L’Afrique était une des régions les plus riches de l’Empire romain. Sa richesse a attiré des migrants originaires de tout l’Empire. Par ailleurs, un grand nombre de vétérans de l’armée romaine ont reçu des terres en Afrique, en récompense pour leur service. Plusieurs nouvelles villes, comme Tipasa, Thamugadi (Timgad) et Sitifis (Setif), ont été construites pour ces vétérans.

Dans les centres urbains africains, les enfants des grandes familles locales, d’origine amazighe et punique, étudiaient dans les écoles romaines, puis prenaient des responsabilités dans l’administration de l’Empire. La méritocratie romaine fonctionnait si bien qu’on estime que vers la fin du 2° Siècle, un tiers des sénateurs romains étaient d’origine africaine ! Il y a même eu plusieurs Empereurs romains d’origine africaine. Le premier, Septime Sévère (193-211), originaire de Leptis Magna, est le fondateur de la dynastie des Sévères, qui ont régné pendant plus de 30 ans.

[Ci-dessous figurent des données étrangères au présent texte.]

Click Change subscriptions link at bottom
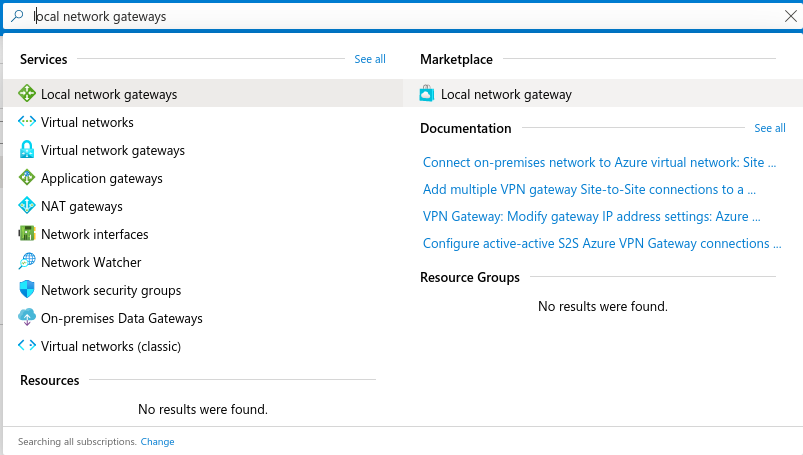The height and width of the screenshot is (455, 803). [x=157, y=442]
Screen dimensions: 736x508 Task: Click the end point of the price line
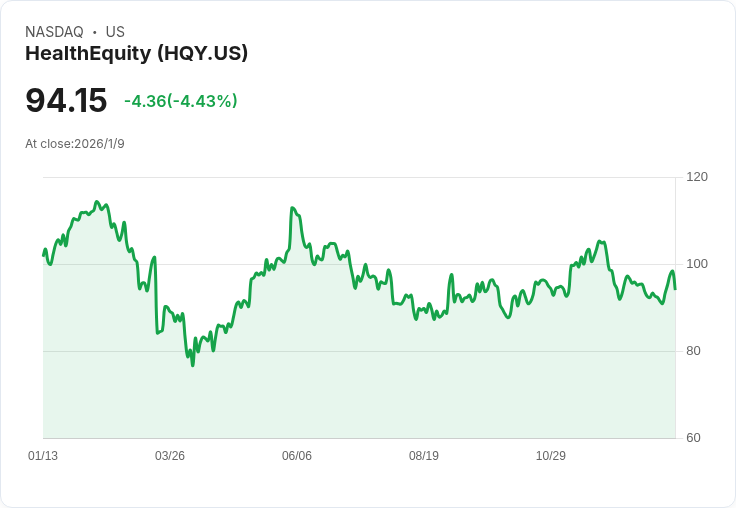675,289
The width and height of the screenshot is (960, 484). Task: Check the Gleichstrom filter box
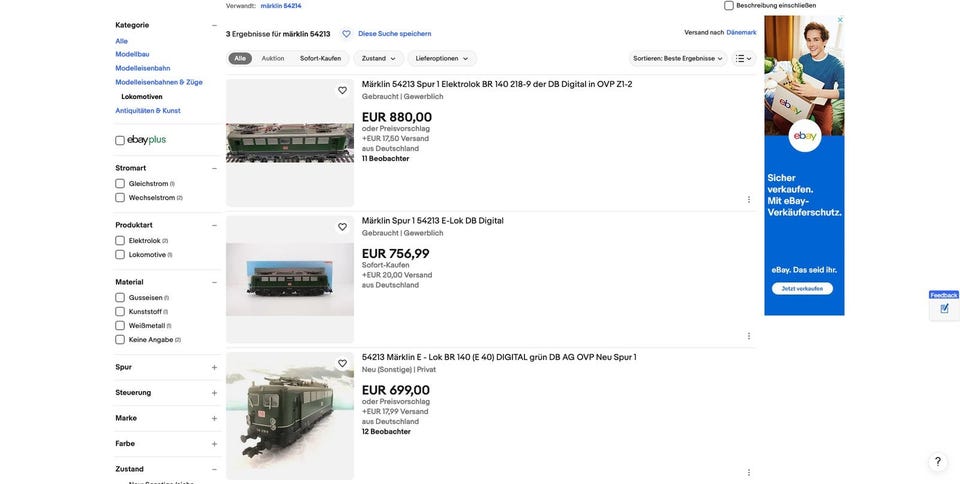120,184
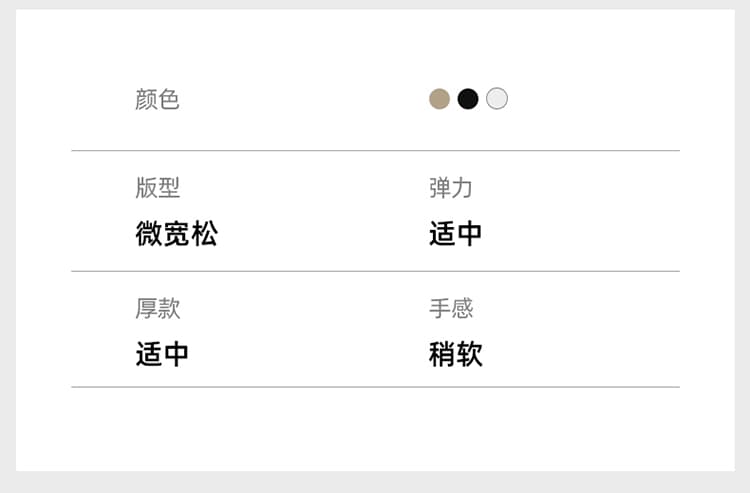The image size is (750, 493).
Task: Click the 颜 character in the color label
Action: click(146, 99)
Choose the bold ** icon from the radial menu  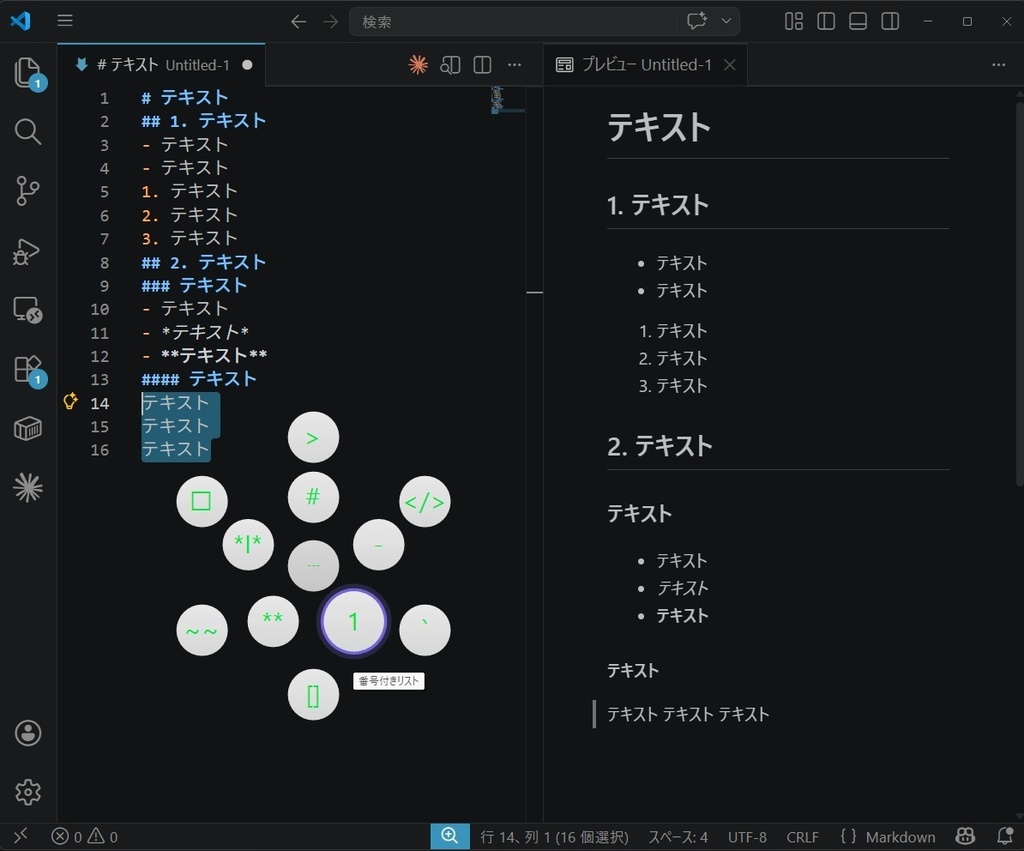point(273,621)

Les Romano-Africains se sont illustrés aussi par l’éloquence de leur langue latine, à la fois écrite (littérature) et orale (rhétorique). Le dramaturge Térence, né dans les environs de Carthage, puis vendu comme esclave à Rome, est un des maîtres de la comédie latine. Apulée, né à Madaure (M’daourouch), est l’auteur de L’Âne d’or, considéré comme le premier roman en latin. Le plus grand rhéteur romano-africain était certainement Fronton, le tuteur de l’Empereur Marc-Aurèle, qui était originaire de Cirta.

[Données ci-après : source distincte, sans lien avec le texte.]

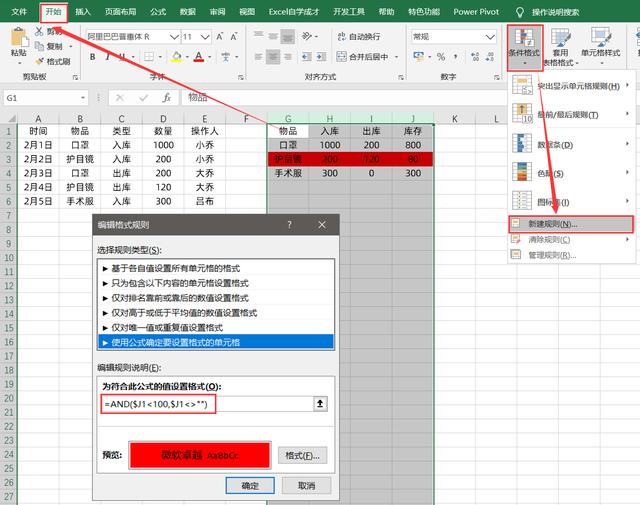640x505 pixels.
Task: Open the font name dropdown
Action: pos(172,36)
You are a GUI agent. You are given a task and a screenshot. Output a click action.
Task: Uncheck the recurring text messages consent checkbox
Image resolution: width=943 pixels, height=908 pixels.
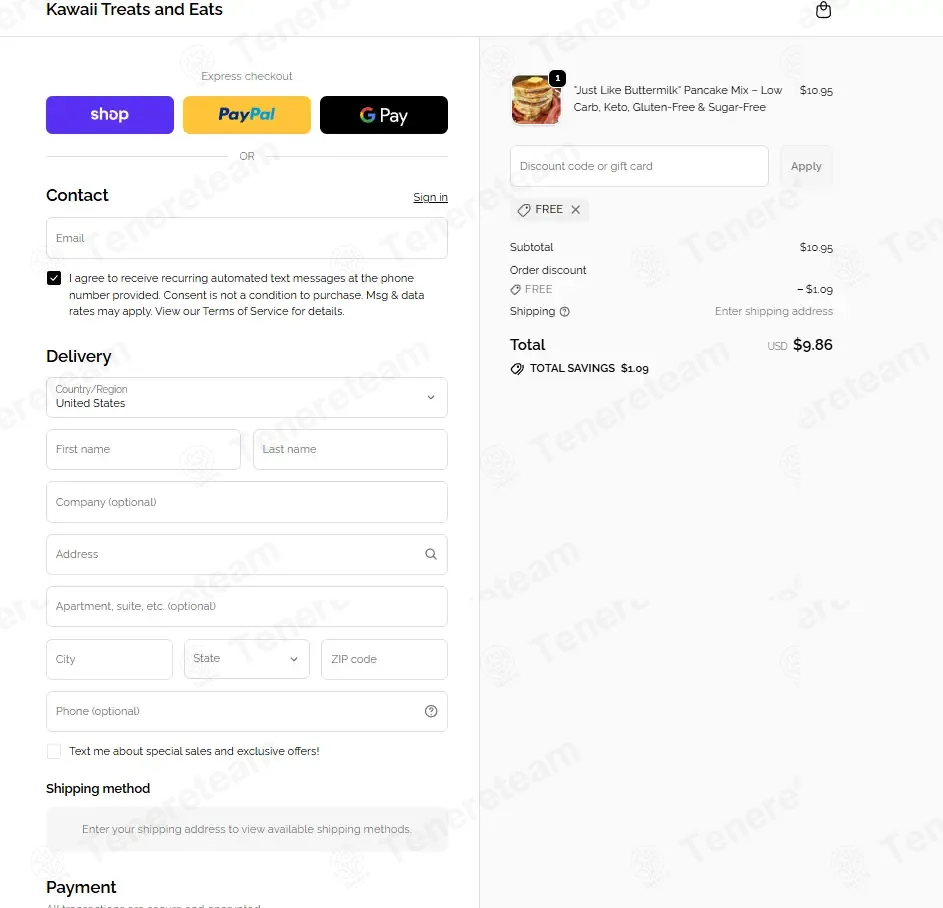[54, 278]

Si les populations urbaines, surtout autour de Carthage, en Tripolitaine et à Cirta, ont accueilli avec joie les progrès techniques et culturels rendus possibles par la romanisation, les villes plus petites et les régions rurales étaient hostiles à la domination romaine. D’une manière générale, l’influence romaine était moins forte à l’Ouest de la région. Les populations autochtones se sont soulevées plusieurs fois contre le pouvoir romain ; la principale de ces révoltes est celle de Tacfarinas, en l’an 17.